**Exercise directions:** Quote the entries below from the line with "Click the number label of post 5" through the line with "Task: Open the Setting sidebar item", both ends included, and only those lines.

(Beginning of Records)

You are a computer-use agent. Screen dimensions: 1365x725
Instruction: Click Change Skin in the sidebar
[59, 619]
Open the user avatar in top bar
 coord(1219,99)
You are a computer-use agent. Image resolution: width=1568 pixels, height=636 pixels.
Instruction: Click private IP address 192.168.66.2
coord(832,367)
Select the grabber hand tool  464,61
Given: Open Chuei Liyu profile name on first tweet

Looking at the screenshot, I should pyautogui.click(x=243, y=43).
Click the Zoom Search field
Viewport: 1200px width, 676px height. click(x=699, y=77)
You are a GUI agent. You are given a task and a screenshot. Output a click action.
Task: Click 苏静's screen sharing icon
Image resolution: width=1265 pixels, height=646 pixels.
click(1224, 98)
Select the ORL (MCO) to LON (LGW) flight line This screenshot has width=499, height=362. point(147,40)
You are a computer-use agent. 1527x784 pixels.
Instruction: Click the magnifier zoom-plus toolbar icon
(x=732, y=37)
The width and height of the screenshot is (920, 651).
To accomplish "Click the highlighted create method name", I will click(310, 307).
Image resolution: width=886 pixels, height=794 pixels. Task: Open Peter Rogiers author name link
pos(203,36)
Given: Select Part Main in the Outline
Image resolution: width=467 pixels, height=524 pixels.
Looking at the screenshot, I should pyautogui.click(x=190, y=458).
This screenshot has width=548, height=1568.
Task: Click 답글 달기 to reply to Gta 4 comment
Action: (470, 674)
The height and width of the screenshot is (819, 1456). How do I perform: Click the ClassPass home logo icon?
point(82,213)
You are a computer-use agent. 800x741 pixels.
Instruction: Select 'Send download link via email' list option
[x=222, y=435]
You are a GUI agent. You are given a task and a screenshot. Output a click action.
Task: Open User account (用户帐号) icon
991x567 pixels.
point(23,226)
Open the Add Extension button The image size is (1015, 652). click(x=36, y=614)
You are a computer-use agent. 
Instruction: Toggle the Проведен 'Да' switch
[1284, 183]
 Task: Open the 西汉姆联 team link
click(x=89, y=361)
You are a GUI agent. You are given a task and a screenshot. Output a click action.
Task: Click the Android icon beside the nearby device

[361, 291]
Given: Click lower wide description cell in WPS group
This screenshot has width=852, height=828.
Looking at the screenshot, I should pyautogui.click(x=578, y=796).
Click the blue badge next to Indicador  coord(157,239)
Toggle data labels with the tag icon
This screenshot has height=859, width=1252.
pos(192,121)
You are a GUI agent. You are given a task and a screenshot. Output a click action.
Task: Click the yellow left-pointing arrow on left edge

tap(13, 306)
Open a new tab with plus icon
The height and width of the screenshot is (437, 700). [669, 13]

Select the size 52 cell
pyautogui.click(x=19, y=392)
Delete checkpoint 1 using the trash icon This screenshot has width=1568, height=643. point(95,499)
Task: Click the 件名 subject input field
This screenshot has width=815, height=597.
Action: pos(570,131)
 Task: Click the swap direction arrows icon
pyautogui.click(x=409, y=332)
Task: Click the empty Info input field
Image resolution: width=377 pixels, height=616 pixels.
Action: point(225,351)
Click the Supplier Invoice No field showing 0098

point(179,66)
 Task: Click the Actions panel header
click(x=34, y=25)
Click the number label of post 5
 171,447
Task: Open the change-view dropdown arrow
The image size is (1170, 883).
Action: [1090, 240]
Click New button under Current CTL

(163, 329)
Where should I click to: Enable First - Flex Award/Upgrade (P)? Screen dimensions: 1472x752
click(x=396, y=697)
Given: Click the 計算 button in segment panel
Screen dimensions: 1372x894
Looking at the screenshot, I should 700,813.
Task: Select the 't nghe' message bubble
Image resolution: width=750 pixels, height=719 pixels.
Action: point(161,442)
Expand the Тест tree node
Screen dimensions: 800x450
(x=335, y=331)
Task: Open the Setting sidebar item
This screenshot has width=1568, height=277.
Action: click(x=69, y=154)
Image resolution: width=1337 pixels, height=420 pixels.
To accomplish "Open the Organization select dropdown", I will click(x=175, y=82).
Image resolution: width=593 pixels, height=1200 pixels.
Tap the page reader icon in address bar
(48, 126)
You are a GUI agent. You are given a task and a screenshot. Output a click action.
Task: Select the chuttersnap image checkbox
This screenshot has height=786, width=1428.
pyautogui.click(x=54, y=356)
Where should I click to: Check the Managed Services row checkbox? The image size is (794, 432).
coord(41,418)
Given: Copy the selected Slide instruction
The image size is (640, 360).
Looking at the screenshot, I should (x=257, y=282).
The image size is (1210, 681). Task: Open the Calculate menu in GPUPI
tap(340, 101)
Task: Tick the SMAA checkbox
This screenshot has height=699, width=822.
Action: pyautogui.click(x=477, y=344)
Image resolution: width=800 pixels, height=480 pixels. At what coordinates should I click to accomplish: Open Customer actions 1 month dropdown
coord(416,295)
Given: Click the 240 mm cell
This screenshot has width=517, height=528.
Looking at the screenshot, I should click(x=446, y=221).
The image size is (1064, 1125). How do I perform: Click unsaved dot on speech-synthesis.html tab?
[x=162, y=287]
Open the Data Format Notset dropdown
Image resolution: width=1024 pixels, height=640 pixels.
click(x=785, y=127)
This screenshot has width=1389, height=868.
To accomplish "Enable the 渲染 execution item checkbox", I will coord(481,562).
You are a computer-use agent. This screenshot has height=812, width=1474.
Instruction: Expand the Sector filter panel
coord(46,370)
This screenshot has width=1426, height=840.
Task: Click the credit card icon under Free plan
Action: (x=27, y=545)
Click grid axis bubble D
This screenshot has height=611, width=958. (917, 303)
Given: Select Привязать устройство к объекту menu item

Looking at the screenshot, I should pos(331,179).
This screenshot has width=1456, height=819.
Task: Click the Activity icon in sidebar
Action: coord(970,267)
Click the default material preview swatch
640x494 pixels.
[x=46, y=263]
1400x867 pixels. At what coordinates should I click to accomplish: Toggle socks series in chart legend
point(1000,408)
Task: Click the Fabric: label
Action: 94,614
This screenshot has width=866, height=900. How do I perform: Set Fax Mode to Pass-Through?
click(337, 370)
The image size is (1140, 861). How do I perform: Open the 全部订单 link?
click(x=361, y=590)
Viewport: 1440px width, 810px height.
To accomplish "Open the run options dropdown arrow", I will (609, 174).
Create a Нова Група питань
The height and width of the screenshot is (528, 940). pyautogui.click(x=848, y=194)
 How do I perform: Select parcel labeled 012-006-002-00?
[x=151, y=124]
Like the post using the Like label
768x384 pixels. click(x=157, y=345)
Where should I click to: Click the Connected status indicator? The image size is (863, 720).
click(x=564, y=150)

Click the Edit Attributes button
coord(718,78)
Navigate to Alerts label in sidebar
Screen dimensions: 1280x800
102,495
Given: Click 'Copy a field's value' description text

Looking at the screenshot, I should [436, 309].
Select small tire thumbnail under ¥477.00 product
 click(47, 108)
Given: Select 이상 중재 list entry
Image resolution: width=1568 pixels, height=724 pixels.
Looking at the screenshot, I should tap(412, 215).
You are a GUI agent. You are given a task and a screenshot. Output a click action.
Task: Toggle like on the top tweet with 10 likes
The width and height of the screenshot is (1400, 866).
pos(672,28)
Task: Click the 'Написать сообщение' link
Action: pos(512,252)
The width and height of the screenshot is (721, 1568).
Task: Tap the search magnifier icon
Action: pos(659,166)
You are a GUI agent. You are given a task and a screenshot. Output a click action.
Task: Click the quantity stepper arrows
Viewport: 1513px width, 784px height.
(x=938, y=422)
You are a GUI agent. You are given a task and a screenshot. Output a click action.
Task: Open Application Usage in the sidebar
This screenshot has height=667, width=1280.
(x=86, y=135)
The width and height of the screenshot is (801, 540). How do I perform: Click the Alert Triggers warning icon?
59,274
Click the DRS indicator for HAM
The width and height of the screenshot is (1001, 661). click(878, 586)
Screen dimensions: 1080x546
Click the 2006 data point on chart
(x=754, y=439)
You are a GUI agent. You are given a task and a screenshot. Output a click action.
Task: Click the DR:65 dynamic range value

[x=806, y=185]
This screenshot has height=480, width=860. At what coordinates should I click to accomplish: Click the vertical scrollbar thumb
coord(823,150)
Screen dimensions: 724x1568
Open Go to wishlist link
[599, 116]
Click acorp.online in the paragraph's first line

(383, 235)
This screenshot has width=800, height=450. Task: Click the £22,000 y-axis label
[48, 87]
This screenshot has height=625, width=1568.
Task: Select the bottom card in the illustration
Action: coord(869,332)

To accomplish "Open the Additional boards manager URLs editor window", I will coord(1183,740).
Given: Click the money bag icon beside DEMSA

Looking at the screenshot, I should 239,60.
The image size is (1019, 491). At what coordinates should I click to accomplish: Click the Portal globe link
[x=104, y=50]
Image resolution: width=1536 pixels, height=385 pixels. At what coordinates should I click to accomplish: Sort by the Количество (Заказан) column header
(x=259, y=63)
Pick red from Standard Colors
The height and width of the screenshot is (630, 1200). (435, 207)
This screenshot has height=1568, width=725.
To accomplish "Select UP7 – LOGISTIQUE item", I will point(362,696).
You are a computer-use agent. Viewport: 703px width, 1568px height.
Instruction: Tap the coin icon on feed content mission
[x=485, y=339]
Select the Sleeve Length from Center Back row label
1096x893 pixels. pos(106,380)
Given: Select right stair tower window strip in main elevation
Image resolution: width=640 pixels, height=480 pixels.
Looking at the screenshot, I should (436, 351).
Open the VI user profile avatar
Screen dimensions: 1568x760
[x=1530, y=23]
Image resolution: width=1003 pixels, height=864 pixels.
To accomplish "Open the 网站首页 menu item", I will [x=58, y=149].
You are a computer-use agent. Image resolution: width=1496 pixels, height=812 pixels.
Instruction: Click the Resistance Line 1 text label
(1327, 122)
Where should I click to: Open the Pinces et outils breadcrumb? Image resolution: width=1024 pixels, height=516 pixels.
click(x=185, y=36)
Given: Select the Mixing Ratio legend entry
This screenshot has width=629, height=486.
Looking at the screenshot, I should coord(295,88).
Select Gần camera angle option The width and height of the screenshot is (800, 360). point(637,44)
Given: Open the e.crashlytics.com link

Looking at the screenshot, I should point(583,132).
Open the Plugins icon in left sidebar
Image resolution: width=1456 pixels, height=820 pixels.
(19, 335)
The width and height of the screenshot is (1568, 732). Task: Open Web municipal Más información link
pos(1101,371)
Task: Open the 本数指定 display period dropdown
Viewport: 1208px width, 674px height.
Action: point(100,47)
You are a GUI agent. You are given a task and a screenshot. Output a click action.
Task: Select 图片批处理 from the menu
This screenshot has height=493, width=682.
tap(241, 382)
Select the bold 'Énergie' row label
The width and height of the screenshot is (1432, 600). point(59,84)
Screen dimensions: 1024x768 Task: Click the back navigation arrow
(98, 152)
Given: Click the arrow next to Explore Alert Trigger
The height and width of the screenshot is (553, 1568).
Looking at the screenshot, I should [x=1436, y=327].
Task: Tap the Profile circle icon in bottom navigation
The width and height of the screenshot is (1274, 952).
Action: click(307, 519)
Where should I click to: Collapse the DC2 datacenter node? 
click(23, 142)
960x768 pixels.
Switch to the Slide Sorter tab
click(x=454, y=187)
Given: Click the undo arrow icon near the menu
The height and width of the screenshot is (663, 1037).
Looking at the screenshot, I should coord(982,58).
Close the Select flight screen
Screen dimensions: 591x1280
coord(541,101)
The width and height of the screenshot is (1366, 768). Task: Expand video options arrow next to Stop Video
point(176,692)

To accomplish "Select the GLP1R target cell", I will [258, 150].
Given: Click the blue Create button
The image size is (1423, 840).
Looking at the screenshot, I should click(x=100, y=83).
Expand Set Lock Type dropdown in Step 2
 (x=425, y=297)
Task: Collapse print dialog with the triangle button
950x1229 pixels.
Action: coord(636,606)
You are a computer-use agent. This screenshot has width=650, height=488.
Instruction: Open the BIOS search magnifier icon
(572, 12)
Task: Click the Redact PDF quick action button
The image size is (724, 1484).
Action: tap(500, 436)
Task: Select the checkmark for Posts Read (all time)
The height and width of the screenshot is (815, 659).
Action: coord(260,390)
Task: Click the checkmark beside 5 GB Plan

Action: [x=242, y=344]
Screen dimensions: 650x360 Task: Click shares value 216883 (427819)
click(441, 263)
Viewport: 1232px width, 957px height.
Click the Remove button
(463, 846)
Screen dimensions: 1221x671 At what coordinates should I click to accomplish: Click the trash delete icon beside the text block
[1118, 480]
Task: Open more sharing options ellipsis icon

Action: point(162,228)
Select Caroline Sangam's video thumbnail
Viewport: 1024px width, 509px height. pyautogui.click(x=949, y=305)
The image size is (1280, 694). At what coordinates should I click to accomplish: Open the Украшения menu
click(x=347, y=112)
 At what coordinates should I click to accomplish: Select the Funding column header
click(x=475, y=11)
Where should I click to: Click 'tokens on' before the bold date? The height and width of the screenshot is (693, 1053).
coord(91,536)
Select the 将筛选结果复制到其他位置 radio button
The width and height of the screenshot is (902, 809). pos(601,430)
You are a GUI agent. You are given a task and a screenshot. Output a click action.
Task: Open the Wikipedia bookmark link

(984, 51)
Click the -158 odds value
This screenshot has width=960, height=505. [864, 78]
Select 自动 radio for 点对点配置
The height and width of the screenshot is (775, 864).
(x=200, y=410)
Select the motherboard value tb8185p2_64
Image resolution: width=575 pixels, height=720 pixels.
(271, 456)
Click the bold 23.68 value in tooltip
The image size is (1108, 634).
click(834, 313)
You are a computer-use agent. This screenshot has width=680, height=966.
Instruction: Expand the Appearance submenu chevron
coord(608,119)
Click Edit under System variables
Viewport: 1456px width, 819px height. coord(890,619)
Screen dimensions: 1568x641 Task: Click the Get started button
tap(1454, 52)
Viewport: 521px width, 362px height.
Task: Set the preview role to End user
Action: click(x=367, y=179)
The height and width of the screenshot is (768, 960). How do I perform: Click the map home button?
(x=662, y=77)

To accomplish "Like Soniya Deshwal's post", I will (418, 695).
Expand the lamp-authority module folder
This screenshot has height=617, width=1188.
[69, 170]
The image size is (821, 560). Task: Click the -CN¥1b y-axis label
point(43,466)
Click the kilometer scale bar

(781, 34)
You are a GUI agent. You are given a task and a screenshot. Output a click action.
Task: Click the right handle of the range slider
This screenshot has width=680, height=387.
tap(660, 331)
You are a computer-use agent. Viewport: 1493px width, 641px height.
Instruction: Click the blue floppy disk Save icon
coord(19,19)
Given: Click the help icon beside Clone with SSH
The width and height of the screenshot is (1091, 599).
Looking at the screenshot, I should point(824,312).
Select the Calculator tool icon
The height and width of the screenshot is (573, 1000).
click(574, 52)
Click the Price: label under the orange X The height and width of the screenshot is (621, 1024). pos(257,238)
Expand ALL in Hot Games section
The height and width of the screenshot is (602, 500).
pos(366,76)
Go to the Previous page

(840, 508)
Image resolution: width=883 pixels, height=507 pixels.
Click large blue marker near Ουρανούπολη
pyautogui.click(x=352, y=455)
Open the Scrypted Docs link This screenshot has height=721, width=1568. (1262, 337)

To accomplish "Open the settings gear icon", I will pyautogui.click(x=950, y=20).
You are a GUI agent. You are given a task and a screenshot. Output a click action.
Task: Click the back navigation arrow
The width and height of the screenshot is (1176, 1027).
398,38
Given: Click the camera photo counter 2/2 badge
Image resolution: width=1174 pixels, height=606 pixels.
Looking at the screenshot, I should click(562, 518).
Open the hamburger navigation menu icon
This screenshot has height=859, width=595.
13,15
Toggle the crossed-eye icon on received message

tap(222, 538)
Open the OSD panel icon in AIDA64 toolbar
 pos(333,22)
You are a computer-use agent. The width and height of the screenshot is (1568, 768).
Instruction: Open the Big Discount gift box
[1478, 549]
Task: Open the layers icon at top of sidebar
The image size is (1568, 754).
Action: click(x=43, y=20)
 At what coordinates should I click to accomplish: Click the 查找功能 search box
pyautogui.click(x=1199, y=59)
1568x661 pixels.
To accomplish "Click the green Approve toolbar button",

(End of Records)

**Result below:**
Click the number label of post 5
 171,447
Task: Open the change-view dropdown arrow
The image size is (1170, 883).
Action: [1090, 240]
Click New button under Current CTL

(163, 329)
Where should I click to: Enable First - Flex Award/Upgrade (P)? Screen dimensions: 1472x752
click(x=396, y=697)
Given: Click the 計算 button in segment panel
Screen dimensions: 1372x894
Looking at the screenshot, I should 700,813.
Task: Select the 't nghe' message bubble
Image resolution: width=750 pixels, height=719 pixels.
Action: point(161,442)
Expand the Тест tree node
Screen dimensions: 800x450
(x=335, y=331)
Task: Open the Setting sidebar item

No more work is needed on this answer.